My current media player? mplayer-uau. It has no support for tags in FLAC or TTA but otherwise it’s by far the most stable player I have, and it’s not even that inconvenient to use it from CLI either. I recently picked up an album by one of my favourite artists, Alstroemeria Records, and was a little sad to find it so flat in mplayer, because I’m pretty damn sure it sounds excellent on the Cambridge Azur 650C. I decided to try some Qt based media players and see if any of them could make me happier, but I figured a player wasn’t going to make much difference, I really hate equalisers but something told me to try anyway.

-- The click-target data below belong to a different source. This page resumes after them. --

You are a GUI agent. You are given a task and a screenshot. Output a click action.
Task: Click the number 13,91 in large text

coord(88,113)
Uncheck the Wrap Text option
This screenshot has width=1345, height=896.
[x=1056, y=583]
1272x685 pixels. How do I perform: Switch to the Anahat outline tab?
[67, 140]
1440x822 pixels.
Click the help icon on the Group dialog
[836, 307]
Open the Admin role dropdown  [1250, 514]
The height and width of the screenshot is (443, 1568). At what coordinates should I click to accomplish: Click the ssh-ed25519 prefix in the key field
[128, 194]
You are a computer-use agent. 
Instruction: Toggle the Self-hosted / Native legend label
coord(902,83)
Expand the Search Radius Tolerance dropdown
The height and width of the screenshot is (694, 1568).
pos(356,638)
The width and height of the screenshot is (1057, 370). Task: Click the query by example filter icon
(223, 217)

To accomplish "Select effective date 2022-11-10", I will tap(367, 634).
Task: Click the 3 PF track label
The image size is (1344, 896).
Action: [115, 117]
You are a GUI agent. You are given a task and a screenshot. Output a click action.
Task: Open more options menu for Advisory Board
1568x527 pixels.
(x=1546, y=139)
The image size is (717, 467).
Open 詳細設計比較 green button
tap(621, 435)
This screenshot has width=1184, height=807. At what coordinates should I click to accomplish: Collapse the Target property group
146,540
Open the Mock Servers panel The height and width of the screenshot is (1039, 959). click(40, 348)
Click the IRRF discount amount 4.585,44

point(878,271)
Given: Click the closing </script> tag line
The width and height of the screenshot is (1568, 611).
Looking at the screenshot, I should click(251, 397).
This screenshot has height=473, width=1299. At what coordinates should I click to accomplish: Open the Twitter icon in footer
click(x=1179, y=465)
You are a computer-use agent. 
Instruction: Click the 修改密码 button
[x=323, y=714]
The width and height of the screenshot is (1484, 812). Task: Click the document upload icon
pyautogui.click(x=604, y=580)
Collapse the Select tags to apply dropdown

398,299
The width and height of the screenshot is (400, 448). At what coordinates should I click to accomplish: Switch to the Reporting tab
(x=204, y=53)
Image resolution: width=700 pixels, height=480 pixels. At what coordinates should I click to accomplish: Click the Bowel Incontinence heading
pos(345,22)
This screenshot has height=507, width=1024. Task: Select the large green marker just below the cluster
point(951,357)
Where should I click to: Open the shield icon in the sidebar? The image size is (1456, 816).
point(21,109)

My first step was Amarok2. My last experience with Amarok2 left me with an intense hatred of the thing. It continually crashed, it’s media collection and tag reading/writing system is worse than WMP7′s (yes really), and it has on more than one occasion permanently deleted tracks from my harddisk. This sorta gave me a bit of “don’t go near amarok2 ever again” vibe but I decided I had all my shit backed up and it would be worth a shot. For once it didn’t crash, and has only done so once in the past 72 hours. It seems to be fucking up sending things to last.fm but otherwise fairly ok. Seeking is shitty in FLAC and TTA somewhat refuses to seek at all. I did try using different phonon backends and none of them made me any happier. mplayer, xine, and gstreamer for anyone that cares. Seeing as this gave me no advantage over mplayer, I moved on.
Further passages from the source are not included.